-- BEGIN DATA EXCERPTS --
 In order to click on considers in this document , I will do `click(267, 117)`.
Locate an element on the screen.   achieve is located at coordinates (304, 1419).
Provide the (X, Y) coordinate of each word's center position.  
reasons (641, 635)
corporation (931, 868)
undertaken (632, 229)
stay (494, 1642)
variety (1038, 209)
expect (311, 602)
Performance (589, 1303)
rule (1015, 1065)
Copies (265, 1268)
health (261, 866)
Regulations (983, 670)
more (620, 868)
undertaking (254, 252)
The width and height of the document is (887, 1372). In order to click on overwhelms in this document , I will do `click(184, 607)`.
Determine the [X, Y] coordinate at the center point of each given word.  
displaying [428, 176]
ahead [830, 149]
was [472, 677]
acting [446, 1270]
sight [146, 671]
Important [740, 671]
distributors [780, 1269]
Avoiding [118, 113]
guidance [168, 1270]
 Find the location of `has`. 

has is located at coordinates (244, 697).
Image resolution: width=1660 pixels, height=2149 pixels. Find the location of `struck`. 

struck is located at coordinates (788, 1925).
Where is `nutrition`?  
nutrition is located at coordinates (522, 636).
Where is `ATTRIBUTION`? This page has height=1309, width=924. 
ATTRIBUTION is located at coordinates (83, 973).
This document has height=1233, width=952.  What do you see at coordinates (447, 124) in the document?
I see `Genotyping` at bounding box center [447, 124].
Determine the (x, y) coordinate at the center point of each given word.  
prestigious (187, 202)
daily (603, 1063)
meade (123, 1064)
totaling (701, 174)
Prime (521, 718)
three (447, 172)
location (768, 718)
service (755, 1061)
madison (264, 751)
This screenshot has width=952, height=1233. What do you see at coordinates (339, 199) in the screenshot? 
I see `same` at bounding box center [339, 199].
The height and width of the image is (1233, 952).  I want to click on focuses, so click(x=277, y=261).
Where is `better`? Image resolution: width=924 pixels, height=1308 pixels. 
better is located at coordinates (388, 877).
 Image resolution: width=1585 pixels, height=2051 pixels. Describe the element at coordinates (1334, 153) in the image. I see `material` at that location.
-- END DATA EXCERPTS --
THE TASK
Quote all of the records above word for word, line by line.

SOLUTION FOR THIS EXERCISE
 In order to click on considers in this document , I will do `click(267, 117)`.
Locate an element on the screen.   achieve is located at coordinates (304, 1419).
Provide the (X, Y) coordinate of each word's center position.  
reasons (641, 635)
corporation (931, 868)
undertaken (632, 229)
stay (494, 1642)
variety (1038, 209)
expect (311, 602)
Performance (589, 1303)
rule (1015, 1065)
Copies (265, 1268)
health (261, 866)
Regulations (983, 670)
more (620, 868)
undertaking (254, 252)
The width and height of the document is (887, 1372). In order to click on overwhelms in this document , I will do `click(184, 607)`.
Determine the [X, Y] coordinate at the center point of each given word.  
displaying [428, 176]
ahead [830, 149]
was [472, 677]
acting [446, 1270]
sight [146, 671]
Important [740, 671]
distributors [780, 1269]
Avoiding [118, 113]
guidance [168, 1270]
 Find the location of `has`. 

has is located at coordinates (244, 697).
Image resolution: width=1660 pixels, height=2149 pixels. Find the location of `struck`. 

struck is located at coordinates (788, 1925).
Where is `nutrition`?  
nutrition is located at coordinates (522, 636).
Where is `ATTRIBUTION`? This page has height=1309, width=924. 
ATTRIBUTION is located at coordinates (83, 973).
This document has height=1233, width=952.  What do you see at coordinates (447, 124) in the document?
I see `Genotyping` at bounding box center [447, 124].
Determine the (x, y) coordinate at the center point of each given word.  
prestigious (187, 202)
daily (603, 1063)
meade (123, 1064)
totaling (701, 174)
Prime (521, 718)
three (447, 172)
location (768, 718)
service (755, 1061)
madison (264, 751)
This screenshot has width=952, height=1233. What do you see at coordinates (339, 199) in the screenshot? 
I see `same` at bounding box center [339, 199].
The height and width of the image is (1233, 952).  I want to click on focuses, so click(x=277, y=261).
Where is `better`? Image resolution: width=924 pixels, height=1308 pixels. 
better is located at coordinates (388, 877).
 Image resolution: width=1585 pixels, height=2051 pixels. Describe the element at coordinates (1334, 153) in the image. I see `material` at that location.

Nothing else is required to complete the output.